Sub Specie is a blog dedicated to cursory thoughts and analyses of the interplay of science, culture, language, and artistic media. In a broad sense, it is about how ideas are disseminated in our lives, and the forms they are expressed in. The point of departure is my own experience, the research I come across, the books I read, the games I play, &c. In this digital age, we are all at the center of our own web of information, but we have the unique ability to reach out anywhere across the world and throw a strand to another person, thereby connecting our webs, and forging new perspectives through interaction.

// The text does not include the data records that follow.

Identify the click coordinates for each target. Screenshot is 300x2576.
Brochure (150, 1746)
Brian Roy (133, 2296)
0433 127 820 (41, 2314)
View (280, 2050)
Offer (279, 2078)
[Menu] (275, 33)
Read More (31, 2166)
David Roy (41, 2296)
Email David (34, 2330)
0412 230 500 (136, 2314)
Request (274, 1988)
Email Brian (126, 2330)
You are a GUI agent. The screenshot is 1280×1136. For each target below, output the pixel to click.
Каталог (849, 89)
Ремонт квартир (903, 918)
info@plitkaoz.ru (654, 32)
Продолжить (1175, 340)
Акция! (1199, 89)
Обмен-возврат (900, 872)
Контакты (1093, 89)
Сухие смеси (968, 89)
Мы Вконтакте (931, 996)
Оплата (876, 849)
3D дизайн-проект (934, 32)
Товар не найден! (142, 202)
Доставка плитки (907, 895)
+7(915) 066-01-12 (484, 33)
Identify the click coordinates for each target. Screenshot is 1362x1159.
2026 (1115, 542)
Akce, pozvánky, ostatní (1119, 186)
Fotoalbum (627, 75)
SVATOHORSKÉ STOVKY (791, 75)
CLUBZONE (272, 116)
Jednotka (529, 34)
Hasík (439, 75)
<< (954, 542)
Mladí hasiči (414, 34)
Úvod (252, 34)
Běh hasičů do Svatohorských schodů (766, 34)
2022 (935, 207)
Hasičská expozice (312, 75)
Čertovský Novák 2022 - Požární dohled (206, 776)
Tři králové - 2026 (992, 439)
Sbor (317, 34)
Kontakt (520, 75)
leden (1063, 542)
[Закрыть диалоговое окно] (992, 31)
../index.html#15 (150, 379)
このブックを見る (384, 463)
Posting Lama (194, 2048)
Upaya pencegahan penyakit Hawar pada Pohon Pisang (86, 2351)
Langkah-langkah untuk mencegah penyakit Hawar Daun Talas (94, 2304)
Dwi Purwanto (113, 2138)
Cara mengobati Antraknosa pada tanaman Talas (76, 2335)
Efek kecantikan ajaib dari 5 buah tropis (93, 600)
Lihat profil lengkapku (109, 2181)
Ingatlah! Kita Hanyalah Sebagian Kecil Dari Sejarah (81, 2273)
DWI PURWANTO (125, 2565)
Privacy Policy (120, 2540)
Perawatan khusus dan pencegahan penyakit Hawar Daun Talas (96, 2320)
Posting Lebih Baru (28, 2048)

These ideas and perspectives can take many forms, and act through various media. These media include scientific discourse, and traditional art forms such as literature and poetry, but Sub Specie also seeks to broaden its cultural perspective into the realm of popular culture, games, and digital media. The views presented here are often a layman’s view, as I have not been initiated (fully) into the analytical sciences that have arisen around different forms of cultural expression – language being the exception. However, I believe that the interdisciplinary perspective has much to offer to anyone who is as fascinated by human culture as much as I am. Here’s to a fruitful exchange.
I apologise beforehand for the many unfinished thoughts, unkept promises of more analyses, and periods of silence that will inevitably occur on this blog. It is the way my mind works, especially when I am busy with my job as a linguist, or writing about and publishing music, or spending time offline.
-Oscar Strik
Sub specie, latin for ‘under the aspect, form, perspective’; it finds its most famous use in the term sub specie aeternitatis ‘under the aspect of eternity’, used by Baruch de Spinoza and Ludwig Wittgenstein, among others, to denote a perspective distanced from, or outside of, the world. Theoretically, such a perspective exists, and it offers a view of the world as a whole that is dispassionate and mystical at the same time. To attain such a perspective is perhaps a goal of science and philosophy alike. All the while, we are also bound to our own personal perspectives, our individual species. Each of these is unique, and of equal worth, but perhaps in their linking, they may attain to something greater than the sum of its parts.